Well, after 5 months (I had to leave it for about 3 months, and there was
some waiting on the MST algo pull), my PR on the EAC algorithm is ready for
review. PR#1830 <https://github.com/scikit-learn/scikit-learn/pull/1830>
This implements the Evidence Accumulation Clustering
algorithm<http://scholar.google.com.au/scholar?cluster=4805287106484569229&hl=en&as_sdt=0,5>
which
is a framework for cluster ensembling. By default, the algorithm uses
K-means and MSTCluster, but both of these can be changed.
The MSTCluster used in here is also, I feel, very intuitive. The threshold
value is the inverse of the percentage of times k-means clusters two
objects together. Set at 0.8-0.9, this does quite well on a number of
datasets.
So, if anyone has some time, please have a look at the PR and let me know
if there are any improvements.
Thanks,
Robert
--
Public key at: http://pgp.mit.edu/ Search for this email address and select
the key from "2011-08-19" (key id: 54BA8735)

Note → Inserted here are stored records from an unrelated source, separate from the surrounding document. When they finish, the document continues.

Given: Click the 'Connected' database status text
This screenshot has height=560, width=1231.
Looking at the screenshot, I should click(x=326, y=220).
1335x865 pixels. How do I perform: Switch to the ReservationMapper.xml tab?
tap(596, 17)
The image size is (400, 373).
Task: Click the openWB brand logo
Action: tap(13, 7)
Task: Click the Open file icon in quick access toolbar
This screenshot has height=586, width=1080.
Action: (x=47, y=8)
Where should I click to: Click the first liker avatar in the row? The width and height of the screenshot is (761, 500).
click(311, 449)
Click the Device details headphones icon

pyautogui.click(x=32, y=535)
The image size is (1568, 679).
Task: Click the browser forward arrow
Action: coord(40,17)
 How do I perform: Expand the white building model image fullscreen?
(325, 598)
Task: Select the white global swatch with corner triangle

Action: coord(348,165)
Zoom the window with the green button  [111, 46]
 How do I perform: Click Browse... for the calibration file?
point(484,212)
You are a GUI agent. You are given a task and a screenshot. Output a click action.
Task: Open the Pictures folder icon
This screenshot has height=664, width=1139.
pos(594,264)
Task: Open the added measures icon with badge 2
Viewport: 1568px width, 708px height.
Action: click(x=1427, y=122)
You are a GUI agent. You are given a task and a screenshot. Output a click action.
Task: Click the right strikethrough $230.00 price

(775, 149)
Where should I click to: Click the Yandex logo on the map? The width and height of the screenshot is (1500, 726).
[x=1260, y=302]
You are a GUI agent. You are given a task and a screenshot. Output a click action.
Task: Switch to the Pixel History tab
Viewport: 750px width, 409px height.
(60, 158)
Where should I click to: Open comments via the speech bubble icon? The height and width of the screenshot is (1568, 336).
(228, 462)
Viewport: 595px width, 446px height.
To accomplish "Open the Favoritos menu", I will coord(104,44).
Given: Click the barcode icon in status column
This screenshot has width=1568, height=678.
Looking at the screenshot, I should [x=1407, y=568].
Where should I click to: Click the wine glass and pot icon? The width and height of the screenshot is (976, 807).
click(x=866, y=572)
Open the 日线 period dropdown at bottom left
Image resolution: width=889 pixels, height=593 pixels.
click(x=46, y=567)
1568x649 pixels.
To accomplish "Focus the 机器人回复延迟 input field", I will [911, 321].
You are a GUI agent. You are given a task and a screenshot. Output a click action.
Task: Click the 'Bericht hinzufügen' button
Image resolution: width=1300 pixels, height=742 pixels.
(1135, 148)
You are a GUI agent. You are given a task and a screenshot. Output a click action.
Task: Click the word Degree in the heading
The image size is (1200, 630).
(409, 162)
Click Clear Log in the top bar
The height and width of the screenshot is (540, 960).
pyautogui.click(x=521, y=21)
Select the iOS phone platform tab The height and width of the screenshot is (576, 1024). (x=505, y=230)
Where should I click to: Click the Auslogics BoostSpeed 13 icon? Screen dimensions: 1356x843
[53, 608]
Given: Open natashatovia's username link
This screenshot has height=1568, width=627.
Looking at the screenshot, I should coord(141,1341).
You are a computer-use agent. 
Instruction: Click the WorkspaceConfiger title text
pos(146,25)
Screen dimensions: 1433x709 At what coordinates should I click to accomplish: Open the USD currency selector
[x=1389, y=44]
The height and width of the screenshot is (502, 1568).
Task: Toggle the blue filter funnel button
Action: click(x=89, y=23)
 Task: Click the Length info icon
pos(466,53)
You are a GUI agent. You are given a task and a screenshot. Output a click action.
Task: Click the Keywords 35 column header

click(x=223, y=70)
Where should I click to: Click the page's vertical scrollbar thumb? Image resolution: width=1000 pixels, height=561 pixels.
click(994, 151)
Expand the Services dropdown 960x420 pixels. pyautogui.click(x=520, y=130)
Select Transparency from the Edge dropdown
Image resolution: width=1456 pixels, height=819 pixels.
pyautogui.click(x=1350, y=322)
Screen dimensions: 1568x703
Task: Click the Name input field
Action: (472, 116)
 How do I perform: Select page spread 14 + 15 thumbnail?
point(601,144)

------------------------------------------------------------------------------
Learn the latest--Visual Studio 2012, SharePoint 2013, SQL 2012, more!
Discover the easy way to master current and previous Microsoft technologies
and advance your career. Get an incredible 1,500+ hours of step-by-step
tutorial videos with LearnDevNow. Subscribe today and save!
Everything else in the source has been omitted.